**EXERCISE:**
In the entries below, the lines from the one with "R.O.'S (182, 1580)" through the one with "Login / Konto (745, 31)" are to be copied exactly; both ends count.

[Saved entries]
↓

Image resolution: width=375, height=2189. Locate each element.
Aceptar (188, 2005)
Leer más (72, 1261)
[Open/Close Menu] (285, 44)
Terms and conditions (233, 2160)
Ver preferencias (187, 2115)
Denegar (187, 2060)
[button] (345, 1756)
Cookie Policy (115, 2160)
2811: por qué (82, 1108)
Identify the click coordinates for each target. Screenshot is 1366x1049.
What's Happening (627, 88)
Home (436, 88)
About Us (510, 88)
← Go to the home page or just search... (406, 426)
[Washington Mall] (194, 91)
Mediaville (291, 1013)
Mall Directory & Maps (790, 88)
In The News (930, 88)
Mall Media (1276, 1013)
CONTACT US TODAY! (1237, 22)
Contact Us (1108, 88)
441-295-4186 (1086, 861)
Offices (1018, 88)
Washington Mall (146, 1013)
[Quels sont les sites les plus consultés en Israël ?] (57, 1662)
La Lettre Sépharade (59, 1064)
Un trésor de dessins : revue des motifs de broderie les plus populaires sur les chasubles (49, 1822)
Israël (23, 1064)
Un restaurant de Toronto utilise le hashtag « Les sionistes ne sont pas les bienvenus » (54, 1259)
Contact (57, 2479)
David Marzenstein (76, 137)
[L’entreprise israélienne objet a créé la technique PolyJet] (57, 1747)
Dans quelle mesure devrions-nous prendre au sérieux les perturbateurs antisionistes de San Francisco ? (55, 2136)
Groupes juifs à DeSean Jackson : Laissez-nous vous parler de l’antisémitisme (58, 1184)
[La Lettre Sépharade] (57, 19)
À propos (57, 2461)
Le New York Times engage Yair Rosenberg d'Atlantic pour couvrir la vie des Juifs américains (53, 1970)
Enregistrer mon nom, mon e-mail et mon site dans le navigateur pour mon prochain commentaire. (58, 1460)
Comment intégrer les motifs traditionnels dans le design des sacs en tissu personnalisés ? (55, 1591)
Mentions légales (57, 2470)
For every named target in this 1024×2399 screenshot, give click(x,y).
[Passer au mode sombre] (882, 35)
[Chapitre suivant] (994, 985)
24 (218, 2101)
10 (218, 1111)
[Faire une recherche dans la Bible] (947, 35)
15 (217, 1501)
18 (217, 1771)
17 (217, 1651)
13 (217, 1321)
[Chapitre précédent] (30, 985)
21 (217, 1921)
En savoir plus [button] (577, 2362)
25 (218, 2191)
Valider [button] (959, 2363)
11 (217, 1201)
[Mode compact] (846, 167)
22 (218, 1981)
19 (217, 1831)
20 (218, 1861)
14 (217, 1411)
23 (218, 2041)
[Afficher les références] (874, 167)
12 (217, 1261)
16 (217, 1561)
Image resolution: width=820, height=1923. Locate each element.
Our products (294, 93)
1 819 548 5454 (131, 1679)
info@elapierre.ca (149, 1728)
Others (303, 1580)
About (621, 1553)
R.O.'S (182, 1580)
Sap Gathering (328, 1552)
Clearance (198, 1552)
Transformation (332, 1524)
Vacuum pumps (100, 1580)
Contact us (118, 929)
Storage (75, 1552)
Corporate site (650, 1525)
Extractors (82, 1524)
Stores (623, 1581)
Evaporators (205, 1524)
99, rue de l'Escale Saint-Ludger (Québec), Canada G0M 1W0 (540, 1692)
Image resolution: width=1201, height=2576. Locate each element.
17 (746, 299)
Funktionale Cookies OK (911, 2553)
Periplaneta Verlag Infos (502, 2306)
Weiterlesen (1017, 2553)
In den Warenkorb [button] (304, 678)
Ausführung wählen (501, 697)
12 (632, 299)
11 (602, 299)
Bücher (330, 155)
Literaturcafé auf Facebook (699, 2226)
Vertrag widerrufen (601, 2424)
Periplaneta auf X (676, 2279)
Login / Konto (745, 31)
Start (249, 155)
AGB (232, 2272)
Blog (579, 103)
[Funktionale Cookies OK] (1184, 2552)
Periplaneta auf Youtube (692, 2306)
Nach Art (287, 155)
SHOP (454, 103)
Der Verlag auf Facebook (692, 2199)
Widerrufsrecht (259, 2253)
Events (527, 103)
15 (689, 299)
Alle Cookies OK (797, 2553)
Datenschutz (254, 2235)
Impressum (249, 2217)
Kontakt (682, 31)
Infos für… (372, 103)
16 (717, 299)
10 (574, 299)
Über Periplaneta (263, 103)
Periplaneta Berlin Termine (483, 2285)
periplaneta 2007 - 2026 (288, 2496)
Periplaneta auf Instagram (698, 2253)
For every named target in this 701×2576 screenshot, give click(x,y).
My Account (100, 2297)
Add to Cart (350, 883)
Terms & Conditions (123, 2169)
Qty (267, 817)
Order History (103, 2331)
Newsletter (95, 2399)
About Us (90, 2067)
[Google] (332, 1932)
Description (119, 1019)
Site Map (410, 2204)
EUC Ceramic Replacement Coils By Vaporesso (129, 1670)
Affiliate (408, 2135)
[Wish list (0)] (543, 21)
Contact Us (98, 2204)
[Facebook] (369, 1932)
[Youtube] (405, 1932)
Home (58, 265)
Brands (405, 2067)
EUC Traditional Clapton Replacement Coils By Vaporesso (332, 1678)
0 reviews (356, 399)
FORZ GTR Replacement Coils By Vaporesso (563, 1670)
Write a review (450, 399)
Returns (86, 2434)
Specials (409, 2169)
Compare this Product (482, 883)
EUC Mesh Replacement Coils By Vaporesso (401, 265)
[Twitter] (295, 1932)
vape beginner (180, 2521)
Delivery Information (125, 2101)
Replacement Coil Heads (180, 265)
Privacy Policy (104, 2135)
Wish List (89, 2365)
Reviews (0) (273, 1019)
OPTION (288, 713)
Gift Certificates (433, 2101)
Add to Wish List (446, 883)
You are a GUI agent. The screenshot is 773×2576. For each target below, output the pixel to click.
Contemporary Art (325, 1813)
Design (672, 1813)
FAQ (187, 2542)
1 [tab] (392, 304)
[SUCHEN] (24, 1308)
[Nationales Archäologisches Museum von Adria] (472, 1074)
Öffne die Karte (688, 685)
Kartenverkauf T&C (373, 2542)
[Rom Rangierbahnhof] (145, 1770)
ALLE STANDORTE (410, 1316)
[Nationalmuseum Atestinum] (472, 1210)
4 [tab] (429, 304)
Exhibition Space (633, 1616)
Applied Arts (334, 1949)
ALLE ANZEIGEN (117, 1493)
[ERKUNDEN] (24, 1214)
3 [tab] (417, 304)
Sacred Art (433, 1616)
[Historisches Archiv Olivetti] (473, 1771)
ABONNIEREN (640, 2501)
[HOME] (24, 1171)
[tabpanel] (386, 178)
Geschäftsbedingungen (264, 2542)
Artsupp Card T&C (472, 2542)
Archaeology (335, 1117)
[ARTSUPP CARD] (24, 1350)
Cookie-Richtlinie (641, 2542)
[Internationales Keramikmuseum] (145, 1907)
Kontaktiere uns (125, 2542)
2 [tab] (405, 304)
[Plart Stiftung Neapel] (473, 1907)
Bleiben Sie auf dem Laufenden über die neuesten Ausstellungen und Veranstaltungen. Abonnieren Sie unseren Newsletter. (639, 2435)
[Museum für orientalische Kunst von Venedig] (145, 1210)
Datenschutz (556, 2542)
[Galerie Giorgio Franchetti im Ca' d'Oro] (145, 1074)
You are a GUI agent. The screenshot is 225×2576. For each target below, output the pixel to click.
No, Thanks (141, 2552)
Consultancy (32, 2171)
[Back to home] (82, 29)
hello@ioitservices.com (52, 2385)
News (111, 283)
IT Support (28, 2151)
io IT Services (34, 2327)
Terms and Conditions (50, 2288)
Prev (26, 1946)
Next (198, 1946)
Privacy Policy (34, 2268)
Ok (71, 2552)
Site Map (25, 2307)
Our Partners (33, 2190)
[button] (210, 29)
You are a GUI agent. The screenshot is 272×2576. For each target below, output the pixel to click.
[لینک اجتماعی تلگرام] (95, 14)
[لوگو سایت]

↑

**WRITTEN RESPONSE:**
R.O.'S (182, 1580)
Sap Gathering (328, 1552)
Clearance (198, 1552)
Transformation (332, 1524)
Vacuum pumps (100, 1580)
Contact us (118, 929)
Storage (75, 1552)
Corporate site (650, 1525)
Extractors (82, 1524)
Stores (623, 1581)
Evaporators (205, 1524)
99, rue de l'Escale Saint-Ludger (Québec), Canada G0M 1W0 (540, 1692)
Image resolution: width=1201, height=2576. Locate each element.
17 (746, 299)
Funktionale Cookies OK (911, 2553)
Periplaneta Verlag Infos (502, 2306)
Weiterlesen (1017, 2553)
In den Warenkorb [button] (304, 678)
Ausführung wählen (501, 697)
12 (632, 299)
11 (602, 299)
Bücher (330, 155)
Literaturcafé auf Facebook (699, 2226)
Vertrag widerrufen (601, 2424)
Periplaneta auf X (676, 2279)
Login / Konto (745, 31)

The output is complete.